Bird flu, Ukraine war, labor shortages to blame for rising Thanksgiving dinner cost
PHOENIX (3TV/CBS 5) - Let’s start with the traditional Thanksgiving turkey. If it seems like there are fewer birds to choose from, it’s because there is a shortage.
You can blame bird flu. “More than 6 million turkeys have been killed. So, that’s going to put a lot of cost pressure on turkeys,” Abha Bhattarai, a reporter with the Washington Post, told On Your Side. She and a team spent a month looking at what’s affecting Thanksgiving food prices. This year, even potatoes will cost more than in years past. Bhattarai said, “Potatoes are directly related to the weather in Idaho which produces one-third of the potatoes. So, we’re seeing drought, cold weather and all kinds of planet issues.”
The Ukraine war with Russia is also impacting the cost of wheat, meaning that you can expect baked goods like dinner rolls to cost more this year. In fact, there’s also a butter shortage.

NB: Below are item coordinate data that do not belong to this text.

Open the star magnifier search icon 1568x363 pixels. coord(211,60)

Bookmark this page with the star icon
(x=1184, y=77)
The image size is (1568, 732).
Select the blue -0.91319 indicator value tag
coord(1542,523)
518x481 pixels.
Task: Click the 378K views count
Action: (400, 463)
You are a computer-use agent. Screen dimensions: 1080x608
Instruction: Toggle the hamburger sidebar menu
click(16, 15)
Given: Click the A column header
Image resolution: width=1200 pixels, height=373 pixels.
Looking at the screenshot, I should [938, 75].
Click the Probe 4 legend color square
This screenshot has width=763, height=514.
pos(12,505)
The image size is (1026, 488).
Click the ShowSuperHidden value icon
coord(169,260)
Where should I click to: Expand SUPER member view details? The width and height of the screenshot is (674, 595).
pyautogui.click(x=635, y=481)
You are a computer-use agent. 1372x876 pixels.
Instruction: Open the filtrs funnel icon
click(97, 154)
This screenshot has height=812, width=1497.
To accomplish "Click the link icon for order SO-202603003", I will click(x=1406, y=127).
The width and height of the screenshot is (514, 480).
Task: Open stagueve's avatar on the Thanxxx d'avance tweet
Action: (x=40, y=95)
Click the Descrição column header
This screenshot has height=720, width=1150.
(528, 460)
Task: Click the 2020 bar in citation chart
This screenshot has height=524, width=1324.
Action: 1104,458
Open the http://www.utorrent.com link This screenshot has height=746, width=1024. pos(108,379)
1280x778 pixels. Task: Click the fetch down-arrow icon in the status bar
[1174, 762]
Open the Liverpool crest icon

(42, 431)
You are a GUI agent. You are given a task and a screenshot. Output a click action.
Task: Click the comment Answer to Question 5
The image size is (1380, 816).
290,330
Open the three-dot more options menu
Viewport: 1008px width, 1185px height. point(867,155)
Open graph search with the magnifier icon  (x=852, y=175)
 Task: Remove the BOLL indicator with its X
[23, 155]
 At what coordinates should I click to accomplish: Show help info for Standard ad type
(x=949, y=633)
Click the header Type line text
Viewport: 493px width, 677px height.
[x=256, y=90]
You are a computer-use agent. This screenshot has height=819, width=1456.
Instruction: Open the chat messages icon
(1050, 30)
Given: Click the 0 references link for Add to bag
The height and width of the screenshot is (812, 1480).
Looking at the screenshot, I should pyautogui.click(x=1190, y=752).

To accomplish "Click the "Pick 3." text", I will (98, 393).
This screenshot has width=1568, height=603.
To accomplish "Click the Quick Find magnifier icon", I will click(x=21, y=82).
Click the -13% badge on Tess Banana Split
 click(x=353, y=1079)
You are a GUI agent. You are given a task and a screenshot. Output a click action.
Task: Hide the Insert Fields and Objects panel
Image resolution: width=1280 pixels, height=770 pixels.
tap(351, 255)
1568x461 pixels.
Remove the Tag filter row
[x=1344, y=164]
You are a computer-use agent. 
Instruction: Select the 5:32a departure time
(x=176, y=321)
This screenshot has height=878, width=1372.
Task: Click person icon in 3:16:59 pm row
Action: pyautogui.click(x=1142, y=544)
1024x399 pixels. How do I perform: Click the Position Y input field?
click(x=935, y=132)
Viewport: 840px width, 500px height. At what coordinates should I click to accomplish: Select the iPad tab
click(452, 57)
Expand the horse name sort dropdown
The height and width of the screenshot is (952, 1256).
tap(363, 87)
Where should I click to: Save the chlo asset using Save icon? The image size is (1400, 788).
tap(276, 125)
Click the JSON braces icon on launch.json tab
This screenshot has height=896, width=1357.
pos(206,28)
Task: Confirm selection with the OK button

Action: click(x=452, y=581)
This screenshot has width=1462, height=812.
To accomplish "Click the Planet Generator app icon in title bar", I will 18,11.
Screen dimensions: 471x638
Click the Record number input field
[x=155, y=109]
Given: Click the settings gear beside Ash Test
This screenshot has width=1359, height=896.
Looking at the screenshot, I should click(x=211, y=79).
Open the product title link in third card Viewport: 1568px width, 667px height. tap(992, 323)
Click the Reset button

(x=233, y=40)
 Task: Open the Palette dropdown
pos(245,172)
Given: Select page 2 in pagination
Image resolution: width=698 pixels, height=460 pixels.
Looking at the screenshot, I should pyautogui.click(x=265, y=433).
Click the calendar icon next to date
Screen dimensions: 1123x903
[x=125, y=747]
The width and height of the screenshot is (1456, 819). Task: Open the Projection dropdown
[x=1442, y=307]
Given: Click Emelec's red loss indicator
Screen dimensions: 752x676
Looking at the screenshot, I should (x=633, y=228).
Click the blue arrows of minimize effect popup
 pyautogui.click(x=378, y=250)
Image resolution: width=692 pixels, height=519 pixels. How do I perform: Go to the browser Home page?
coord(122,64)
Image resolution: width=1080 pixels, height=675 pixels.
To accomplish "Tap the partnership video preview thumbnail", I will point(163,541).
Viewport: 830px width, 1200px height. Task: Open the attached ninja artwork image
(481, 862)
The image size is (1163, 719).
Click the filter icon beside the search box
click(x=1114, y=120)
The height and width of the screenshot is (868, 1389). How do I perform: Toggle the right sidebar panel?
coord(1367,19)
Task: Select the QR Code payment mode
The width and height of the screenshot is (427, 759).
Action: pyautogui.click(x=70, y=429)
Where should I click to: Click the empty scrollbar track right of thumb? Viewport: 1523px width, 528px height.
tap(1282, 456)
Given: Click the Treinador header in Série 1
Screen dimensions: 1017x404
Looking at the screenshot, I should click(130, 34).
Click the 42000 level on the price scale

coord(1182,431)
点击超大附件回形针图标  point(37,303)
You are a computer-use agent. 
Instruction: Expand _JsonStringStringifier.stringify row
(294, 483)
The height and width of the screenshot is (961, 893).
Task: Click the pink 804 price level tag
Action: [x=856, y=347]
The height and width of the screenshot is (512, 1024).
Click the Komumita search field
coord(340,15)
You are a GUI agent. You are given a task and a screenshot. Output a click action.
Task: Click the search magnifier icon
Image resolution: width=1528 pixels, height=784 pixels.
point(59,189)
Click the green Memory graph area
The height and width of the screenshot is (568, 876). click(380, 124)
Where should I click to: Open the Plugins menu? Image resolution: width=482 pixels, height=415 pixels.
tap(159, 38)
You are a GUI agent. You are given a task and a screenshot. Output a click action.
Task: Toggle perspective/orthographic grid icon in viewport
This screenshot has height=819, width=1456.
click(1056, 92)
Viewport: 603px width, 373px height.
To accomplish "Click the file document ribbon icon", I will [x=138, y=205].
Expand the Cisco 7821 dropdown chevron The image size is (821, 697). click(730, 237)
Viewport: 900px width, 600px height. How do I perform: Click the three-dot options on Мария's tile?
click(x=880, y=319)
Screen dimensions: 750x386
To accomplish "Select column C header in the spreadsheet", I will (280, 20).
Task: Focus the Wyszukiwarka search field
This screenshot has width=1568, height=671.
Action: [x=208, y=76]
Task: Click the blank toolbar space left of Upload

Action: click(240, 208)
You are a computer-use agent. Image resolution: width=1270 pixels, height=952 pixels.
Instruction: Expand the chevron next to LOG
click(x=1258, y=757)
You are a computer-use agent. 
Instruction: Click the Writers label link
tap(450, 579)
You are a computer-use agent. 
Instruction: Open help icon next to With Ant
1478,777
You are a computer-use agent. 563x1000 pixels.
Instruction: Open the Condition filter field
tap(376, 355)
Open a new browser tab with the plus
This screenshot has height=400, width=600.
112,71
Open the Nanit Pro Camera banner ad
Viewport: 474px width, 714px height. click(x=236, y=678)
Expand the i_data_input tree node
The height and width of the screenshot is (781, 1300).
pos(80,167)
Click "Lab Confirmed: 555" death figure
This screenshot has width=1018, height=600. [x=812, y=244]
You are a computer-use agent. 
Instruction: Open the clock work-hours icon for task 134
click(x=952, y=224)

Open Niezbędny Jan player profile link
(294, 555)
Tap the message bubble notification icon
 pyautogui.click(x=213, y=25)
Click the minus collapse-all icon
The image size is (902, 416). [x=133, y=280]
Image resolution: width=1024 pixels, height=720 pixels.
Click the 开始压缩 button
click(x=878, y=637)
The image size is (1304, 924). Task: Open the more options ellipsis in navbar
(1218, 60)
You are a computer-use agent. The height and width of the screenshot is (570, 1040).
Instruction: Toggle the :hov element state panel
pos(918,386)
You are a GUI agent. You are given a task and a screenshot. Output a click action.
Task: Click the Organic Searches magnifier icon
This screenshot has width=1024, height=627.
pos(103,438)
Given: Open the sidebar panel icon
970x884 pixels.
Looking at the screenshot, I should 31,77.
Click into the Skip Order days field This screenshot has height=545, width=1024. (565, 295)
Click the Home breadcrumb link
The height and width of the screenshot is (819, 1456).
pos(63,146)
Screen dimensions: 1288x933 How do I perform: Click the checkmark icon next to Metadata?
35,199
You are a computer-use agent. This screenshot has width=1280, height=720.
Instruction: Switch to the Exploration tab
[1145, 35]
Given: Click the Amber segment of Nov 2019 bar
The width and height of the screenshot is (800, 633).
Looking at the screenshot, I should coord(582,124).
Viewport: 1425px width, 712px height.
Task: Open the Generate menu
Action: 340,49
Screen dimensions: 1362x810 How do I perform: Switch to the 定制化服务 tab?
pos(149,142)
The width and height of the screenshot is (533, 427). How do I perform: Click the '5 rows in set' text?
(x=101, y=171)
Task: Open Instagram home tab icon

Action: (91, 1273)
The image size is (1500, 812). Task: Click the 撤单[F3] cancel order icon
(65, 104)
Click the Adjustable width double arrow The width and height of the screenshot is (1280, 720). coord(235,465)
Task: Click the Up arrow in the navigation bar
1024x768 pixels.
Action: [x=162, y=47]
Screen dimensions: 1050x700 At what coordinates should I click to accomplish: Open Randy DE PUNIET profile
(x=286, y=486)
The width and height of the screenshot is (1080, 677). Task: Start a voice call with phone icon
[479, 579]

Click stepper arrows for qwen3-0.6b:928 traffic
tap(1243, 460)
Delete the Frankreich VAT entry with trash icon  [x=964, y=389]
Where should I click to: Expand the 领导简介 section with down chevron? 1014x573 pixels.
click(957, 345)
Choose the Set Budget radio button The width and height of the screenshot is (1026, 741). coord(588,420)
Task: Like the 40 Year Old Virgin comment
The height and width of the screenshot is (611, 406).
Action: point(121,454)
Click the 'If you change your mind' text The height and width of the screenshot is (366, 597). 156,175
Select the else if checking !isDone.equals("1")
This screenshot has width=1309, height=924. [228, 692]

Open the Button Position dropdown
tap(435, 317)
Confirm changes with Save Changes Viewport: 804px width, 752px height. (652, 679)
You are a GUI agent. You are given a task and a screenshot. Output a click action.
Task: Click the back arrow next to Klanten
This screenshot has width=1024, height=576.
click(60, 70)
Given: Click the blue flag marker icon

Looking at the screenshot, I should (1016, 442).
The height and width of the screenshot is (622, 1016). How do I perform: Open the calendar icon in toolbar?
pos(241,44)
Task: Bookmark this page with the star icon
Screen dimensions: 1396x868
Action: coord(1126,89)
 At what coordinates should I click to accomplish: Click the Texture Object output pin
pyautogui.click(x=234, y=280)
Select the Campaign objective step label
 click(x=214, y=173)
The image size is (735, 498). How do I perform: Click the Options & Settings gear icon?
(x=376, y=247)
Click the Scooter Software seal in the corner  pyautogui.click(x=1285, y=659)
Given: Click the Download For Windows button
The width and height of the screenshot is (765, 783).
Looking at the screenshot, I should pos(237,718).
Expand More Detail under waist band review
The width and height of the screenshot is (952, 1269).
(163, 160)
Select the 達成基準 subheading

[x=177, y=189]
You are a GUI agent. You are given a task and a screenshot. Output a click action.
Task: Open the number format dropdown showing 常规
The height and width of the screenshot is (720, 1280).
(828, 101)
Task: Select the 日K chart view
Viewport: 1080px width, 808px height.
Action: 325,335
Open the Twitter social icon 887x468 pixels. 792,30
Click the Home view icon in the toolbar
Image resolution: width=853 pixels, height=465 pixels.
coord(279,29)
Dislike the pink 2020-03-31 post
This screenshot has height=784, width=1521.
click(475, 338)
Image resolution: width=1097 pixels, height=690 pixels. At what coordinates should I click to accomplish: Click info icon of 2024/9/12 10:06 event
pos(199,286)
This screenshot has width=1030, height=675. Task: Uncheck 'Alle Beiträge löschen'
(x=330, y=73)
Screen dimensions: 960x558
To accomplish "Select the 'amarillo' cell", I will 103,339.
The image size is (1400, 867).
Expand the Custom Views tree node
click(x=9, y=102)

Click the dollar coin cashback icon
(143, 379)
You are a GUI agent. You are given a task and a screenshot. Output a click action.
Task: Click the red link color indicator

Dairy farmers have a labor shortage which means they’re producing less milk and there are fewer workers to churn milk into butter. “There is a national shortage of butter,” Bhattari said. “We’re down around 20% of how much butter is being stockpiled and that has a direct effect on how much you pay at the grocery store.”
Salt and seasoning prices are also higher due to drought and bad weather. Fortunately, it’s not all bad news. The American Farm Bureau tells On Your Side that the cost of feeding 10 people last Thanksgiving cost just $53.31. An estimate for 2022 will be released Wednesday, but even the total cost is even higher, it should still be affordable. At the end of the day, don’t let slightly higher prices ruin your time with family and friends.